Core 1:
- Explore-on: How are these poems the same as Robert Frost’s The Road Not Taken, and how are they different?
- The Connection between change and persuasion.
- How do you change someone’s mind?
- With a partner, create a Smart Notebook file that reveals your thinking.
- Include images that represent your ideas.
- Extensions:
- Read your AR book.
Core 2:
- Write-on: How can working on sports writing help to improve other kinds of writing?
- Share out a few sports writing pieces.
- Read and take notes on the next section of “Thou Shalt Not Kill Thy Sentences.”
- How are we going to use this stuff.
- Extensions:
- Read your AR book.
Core 3:
- Write-on: How do plays explore words better than any other writing medium?
- Prepare to perform plays for video camera. (If you require copies of your play, we can make them with the document camera.)
- Which plays could you understand even if the sesquipedalian words were bogging down your understanding?
- What helped you to understand these plays.
- If we have time, what “lotteries” exist in our society? (Which things to we sacrifice for the sake of order and tradition.)
- Extensions:
- Read your AR book.
Core 4:
- Explore-on: How are these poems the same as Robert Frost’s The Road Not Taken, and how are they different?
- Introduce concept of thought exploration and Mind Mining: We are going to use a lot of paper and markers and ideas today. Today is going to be about producing the most ideas. We will worry about the best ideas later. You see, volume has its advantages sometimes. When you produce ideas voluminously, there is this thing that happens in your mind. You stop seeing boundaries and you start making connections. When you are constantly worried about getting a right answer, it is hard to see what isn’t obvious. We need to be able to say things that are divergent, that are connected but not not the same. Get into groups of four or five. Make sure that you are with people who you can work well with and not those who will distract you.
- Brainstorm ideas about change and white down ALL responses.
- What ideas come to mind when you think about change?
- What kinds of things change? What is it about them that changes?
- How do you know when something has changed? What evidence do you look for to determine whether a change has occurred?
- Categorize the ideas that were written down, putting them into groups and giving each group a title.
- How could you categorize these ideas into groups?
- What could you call each group? Why?
- Do all of your changes fall into groups? Might some of them belong in more than one group?
- Is there a different way you might categorize your ideas? What other categories might you use?
- What are some of the characteristics of change, based on the ideas you have written?
- Brainstorm a list of things that do not change.
- What are some things that do not change? What are some things that always seem the same or always happen the same way?
- What evidence or proof do you have that these things do not change?
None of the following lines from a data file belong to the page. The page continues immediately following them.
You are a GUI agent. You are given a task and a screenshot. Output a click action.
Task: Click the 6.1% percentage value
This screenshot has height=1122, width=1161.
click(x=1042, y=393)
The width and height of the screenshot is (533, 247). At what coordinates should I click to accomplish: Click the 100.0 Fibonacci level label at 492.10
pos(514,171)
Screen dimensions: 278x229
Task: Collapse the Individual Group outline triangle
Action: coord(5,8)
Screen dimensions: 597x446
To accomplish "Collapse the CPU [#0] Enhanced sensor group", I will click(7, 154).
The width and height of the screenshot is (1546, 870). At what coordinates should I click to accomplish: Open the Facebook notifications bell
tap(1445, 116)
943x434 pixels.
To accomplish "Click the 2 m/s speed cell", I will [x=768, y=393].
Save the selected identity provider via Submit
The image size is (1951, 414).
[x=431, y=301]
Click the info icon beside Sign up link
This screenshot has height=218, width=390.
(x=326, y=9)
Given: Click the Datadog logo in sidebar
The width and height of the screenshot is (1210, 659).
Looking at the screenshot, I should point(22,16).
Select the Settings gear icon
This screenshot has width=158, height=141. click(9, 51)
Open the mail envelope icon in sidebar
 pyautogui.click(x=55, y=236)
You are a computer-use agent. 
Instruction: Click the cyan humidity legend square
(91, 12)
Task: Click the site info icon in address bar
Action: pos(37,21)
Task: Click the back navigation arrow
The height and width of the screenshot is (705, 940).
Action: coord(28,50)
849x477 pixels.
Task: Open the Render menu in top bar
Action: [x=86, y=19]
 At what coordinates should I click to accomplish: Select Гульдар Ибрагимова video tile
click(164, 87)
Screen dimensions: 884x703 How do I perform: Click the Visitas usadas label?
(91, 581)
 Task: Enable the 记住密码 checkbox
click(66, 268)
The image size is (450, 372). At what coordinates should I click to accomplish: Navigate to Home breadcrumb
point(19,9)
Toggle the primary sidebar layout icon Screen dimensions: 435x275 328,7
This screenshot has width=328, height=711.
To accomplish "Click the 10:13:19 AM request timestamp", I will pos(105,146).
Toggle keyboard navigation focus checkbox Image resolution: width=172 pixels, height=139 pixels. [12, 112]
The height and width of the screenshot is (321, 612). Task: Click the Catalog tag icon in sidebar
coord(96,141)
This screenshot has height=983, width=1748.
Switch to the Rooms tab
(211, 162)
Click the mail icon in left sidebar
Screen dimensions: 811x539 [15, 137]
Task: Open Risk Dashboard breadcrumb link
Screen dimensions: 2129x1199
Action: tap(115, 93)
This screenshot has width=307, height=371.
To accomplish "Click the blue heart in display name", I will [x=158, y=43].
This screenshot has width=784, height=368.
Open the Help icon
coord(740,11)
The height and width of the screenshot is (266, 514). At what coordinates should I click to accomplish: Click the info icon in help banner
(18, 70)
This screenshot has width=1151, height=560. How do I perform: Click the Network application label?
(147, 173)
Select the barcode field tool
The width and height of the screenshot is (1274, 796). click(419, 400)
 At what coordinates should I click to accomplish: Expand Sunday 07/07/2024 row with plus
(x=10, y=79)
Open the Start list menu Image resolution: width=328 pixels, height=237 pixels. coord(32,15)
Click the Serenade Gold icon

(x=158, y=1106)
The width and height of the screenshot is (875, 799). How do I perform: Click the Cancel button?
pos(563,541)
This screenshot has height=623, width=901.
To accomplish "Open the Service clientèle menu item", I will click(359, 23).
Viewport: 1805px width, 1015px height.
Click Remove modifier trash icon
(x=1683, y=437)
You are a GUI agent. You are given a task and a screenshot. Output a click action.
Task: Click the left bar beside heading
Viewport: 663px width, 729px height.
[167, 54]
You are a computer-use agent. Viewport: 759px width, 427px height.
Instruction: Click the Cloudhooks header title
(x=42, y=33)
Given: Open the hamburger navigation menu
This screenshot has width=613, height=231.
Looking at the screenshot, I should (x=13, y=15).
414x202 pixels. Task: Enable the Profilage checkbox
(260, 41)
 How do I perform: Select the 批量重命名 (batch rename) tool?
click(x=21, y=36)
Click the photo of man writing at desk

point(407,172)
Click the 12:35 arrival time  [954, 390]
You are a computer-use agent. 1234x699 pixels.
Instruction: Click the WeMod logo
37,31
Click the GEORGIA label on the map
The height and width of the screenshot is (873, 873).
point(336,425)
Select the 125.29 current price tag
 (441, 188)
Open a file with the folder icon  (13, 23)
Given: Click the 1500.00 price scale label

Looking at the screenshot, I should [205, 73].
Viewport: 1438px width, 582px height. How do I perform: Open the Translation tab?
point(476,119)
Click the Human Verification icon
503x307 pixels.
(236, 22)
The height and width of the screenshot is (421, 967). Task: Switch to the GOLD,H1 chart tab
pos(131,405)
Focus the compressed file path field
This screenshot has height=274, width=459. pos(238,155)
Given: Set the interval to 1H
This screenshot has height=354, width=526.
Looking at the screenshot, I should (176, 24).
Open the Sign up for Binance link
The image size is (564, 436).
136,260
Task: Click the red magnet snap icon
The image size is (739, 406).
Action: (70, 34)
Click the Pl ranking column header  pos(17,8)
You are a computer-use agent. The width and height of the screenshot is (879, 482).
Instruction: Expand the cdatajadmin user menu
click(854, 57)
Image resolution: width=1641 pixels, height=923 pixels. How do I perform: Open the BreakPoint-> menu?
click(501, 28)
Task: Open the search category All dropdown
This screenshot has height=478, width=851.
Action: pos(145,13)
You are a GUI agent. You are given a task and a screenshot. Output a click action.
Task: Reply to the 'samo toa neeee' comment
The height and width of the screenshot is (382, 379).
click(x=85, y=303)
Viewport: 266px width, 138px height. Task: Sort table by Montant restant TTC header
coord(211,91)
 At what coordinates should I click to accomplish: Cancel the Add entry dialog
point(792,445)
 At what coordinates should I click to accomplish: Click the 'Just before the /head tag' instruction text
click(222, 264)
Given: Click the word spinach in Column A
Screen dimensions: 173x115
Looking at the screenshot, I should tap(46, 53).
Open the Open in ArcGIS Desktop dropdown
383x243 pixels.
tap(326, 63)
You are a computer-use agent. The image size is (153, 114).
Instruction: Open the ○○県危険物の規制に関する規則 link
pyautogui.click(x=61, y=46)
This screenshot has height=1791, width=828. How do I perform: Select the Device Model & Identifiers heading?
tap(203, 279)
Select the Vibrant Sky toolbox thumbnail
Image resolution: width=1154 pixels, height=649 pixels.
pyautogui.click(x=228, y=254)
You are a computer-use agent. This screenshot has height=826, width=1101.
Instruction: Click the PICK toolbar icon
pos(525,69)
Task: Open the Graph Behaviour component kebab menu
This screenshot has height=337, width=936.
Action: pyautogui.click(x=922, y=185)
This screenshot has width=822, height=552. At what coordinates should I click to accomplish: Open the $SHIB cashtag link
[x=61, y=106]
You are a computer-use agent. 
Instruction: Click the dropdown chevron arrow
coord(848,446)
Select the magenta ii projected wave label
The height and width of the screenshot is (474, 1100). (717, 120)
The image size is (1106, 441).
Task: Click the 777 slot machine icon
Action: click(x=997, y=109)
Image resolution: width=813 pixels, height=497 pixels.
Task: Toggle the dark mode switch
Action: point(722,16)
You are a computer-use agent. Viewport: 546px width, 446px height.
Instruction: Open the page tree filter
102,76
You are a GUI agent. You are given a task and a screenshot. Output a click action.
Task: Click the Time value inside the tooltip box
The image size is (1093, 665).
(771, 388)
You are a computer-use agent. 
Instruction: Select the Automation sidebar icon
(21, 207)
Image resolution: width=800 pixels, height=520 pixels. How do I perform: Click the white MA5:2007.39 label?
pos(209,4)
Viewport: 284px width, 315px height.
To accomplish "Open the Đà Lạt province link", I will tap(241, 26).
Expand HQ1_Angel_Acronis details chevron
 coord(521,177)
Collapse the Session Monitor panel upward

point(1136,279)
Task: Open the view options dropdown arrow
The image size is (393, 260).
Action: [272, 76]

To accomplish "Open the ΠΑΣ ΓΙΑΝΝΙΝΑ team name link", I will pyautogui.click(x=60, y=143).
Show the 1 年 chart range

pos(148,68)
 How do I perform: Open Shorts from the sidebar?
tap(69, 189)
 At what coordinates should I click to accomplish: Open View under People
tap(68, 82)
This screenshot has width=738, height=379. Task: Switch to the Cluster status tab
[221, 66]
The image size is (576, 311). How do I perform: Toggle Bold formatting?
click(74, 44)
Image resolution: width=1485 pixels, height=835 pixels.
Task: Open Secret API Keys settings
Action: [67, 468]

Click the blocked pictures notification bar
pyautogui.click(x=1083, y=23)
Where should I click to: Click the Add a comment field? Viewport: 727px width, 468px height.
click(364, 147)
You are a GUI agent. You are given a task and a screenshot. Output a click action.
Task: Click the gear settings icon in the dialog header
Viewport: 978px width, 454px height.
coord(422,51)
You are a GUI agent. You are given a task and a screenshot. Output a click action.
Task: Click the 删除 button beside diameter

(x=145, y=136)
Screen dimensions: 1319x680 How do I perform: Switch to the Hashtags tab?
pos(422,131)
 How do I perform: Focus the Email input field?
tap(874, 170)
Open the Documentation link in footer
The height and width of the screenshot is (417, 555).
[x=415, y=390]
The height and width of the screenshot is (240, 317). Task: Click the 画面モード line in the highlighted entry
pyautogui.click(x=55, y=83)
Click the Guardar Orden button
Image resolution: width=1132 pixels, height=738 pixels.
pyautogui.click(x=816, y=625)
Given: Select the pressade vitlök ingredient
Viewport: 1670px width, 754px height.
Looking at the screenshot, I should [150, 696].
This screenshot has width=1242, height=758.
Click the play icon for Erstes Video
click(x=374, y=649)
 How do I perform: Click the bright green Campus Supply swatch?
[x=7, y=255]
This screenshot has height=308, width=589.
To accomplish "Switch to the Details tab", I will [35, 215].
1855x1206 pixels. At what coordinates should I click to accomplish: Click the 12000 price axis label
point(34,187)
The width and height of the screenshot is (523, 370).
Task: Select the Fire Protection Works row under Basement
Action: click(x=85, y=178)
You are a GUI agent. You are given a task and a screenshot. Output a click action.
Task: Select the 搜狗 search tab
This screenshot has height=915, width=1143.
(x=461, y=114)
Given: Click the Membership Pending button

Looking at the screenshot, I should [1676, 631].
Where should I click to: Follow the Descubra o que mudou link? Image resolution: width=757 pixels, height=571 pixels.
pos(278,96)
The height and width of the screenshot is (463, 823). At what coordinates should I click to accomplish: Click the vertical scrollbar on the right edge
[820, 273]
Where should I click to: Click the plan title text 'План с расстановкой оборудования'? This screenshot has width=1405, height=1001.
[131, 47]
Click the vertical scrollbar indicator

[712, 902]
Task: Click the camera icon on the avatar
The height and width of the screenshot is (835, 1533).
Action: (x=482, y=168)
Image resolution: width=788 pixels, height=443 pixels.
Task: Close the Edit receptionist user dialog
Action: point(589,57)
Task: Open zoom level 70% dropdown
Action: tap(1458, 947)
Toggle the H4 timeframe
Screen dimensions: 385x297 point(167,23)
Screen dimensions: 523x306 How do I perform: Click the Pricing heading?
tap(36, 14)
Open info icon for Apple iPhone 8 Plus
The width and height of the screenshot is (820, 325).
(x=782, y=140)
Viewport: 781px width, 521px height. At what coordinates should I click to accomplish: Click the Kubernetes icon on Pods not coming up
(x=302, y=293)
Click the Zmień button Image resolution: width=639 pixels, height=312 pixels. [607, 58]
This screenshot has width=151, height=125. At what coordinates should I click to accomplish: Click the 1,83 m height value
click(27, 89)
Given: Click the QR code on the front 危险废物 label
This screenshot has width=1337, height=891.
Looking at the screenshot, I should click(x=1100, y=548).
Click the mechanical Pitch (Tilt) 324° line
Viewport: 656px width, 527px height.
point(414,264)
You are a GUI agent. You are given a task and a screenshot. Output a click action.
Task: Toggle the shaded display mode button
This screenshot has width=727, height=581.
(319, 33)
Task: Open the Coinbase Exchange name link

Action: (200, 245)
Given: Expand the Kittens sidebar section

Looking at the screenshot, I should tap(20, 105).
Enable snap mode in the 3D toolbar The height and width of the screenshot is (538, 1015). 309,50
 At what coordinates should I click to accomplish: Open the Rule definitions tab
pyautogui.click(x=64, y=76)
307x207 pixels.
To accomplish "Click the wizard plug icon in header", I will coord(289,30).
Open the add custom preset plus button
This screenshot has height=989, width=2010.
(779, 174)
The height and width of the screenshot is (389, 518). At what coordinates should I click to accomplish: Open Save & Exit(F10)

- How might you group the things that do not change? What can you call each of these groups?
- How are the groups of things that do not change similar to or different from the groups of things that do change?
- Think about the following ideas whether they show change: routines or habits, rules and regulations, table manners, laws, customs of cultures. Explain your answers. If they show change, where would they fit into your categories of changes? If they do not, where would they fit into your categories of things that do not change?
- Make generalizations about change.
- A generalization is something that is always or almost always true. What generalizations can you make about change? Use your examples and categories to guide your thinking, and write several statements that are generalizations about change.
- The Five Generalizations/Truths of change.
- Change is linked to time.
- How is change linked to time?
- Are all changes linked to time in the same way?
- How do some of the changes you listed relate to time?
- Change may be positive or negative.
- What is progress?
- Does change always represent progress?
- How might a change be thought of as both positive and negative?
- Change may be perceived as orderly or random.
- Can we predict change?
- Select specific changes from your list, and describe which aspects of them can be predicted and which are unpredictable.
- Even when we know a change will take place, can we always predict exactly how things will turn out?
- Change is everywhere.
- Does change apply to all areas of our world?
- What are some specific changes which are universal, or happen everywhere, and some specific changes that may apply to only a small area at a given time?
- Change may happen naturally or be caused by people.
- What causes change?
- What influence do people have over changes in nature?
- What influence does nature have over the changes people intended?
- Change is linked to time.
- (Really Number 3) Extensions:
- After all of our work with change today, answer the following question in your writer’s notebook or on your blog: How are change and persuasion related?